Now, the 'Us' & 'Them' course community wants to hear from you:

Here are some guiding questions to draw from:

  • What do you think of Prof. Dr. Naika Foroutan's four fields of integration (structural, social, cultural, identificative), and which do you feel are emphasized most in your society?
  • Would you prefer to see integration as a top-down, bottom-up, or another directional process?
  • What ways do your societies and governments support or not support integration and multiculturalism (e.g. through resources like integration courses or symbolically through representation)?
  • Who in your societies needs integrating, from your point of view? Does integration stop with refugees and immigrants?
  • How do you think we can best measure integration? What counts most (e.g. numbers, personal encounters, building networks)?
  • Where do you think Europe is headed when it comes to integration? Do you think Europe can learn something from the Canadian example?

Now what?
Click 'Start in Journal', and fill out the entry.
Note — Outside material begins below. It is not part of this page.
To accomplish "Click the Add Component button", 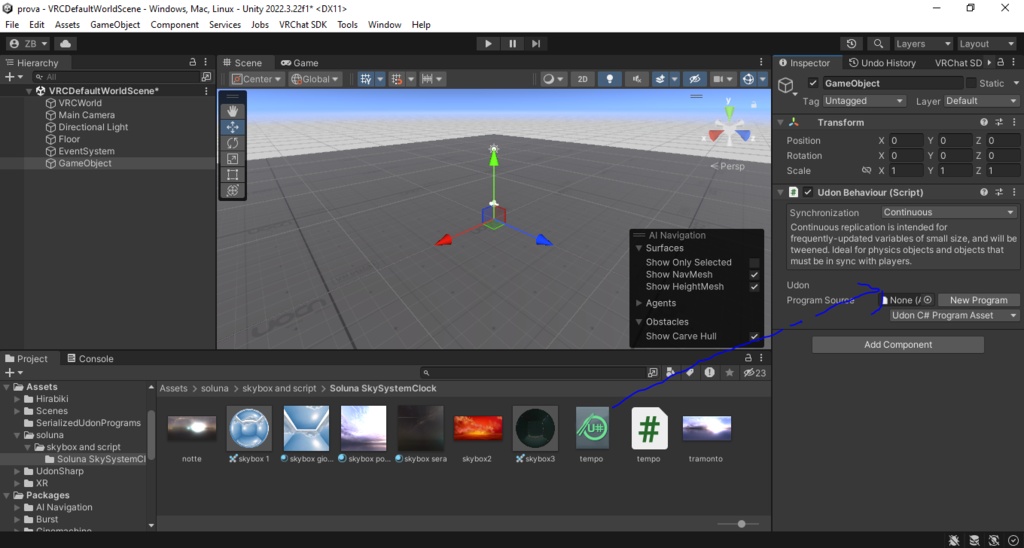I will tap(898, 345).
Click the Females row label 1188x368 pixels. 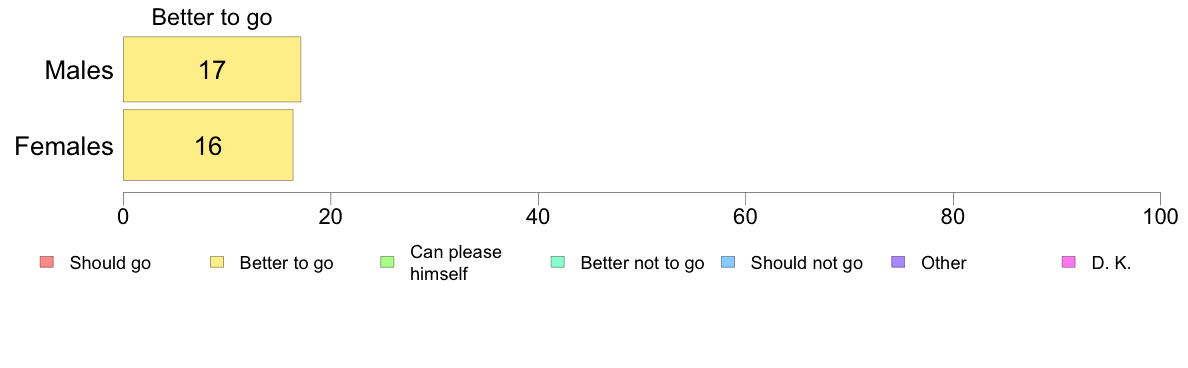click(x=64, y=146)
How you do this is up to you: You can use just words, or add pictures or links to articles or videos to highlight your point!
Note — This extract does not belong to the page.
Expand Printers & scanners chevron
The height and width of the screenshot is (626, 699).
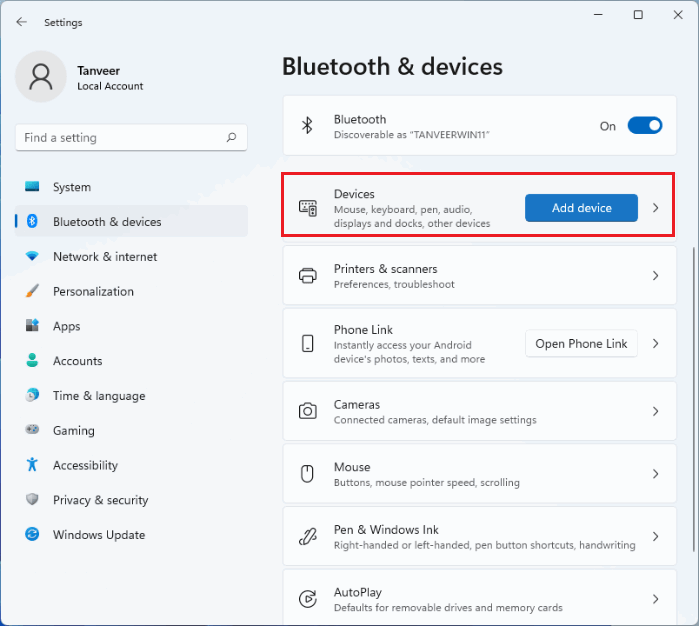coord(655,276)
Is this journal assignment required?
No! Nothing in our course is 'required', and there are no grades, but we encourage you to reflect on these topics and share if you feel comfortable, so that others in the course can benefit from your experiences.

diaphanous

0

Integration is such a complex word. Is the fitting in of an individual in a a culture that one is not born in to. It has something unphisical to it and as such hard to quantify. I liked the doctor's measurable parameters because they give shape to the blob that is generally passed as integration thinking.
Romanian integration process is something i do not have direct experience with and society over here is slow to adopt new ways of looking at the world. The closest i experienced is the incredibly successful assimilation process from communist times or the imperfect system in my ex adoptive country. I think a system that is bottom up is better in the long run because individuals have a less stressful time becoming part of society then the top down path. I mean, in a place that traditionally mistrusted commands , like romanian society, orders will frustrate the natives that will feel they get the short straw because of the fact that immigrants will need supporting at the beginning and make the newcomers feel like they have to jump thru the hoops to be ingraced in to society (performance anxiety is not nice)
Our society is still to uncertain, still unsettled after the changes in the last thirty years, the change from national-communism under Ceausescu and post-modernity is not an easy one . As such it has a program of anti-immigrationism that simultaneously fails to un integrate because of the value and cultural similarities between romanian society and near eastern/levantine society (we are so similar it is scary some times)
I think my society's greatest challenge is the integration of the gypsy minority living among us. We have a history of hate and fascination with our former slaves and there a change is due for a long time.
In my mind the best measurement of integration is exogamy. How many couples are formed outside one own's group . That is the part where the facade can come off. Can you love a person from another culture? Can you have a home with that person and not let it fall apart because of culture?
I am a pessimist! I think Europe is heading on a downward path because of it's failure to provide good employment to it's working class population. i am of east european proletariat stock and have seen the death of the heavy industry first hand. The good jobs that provided the middle educated people with a decent life are gone and so they build resentment and hate in the working class. When immigrants are given a chance the government is perceived as giving handouts to people while holding back on lending that saving hand that could drag the workers out of the slowly sinking world. I think that until the economic part is solved the Canadian example is out of question.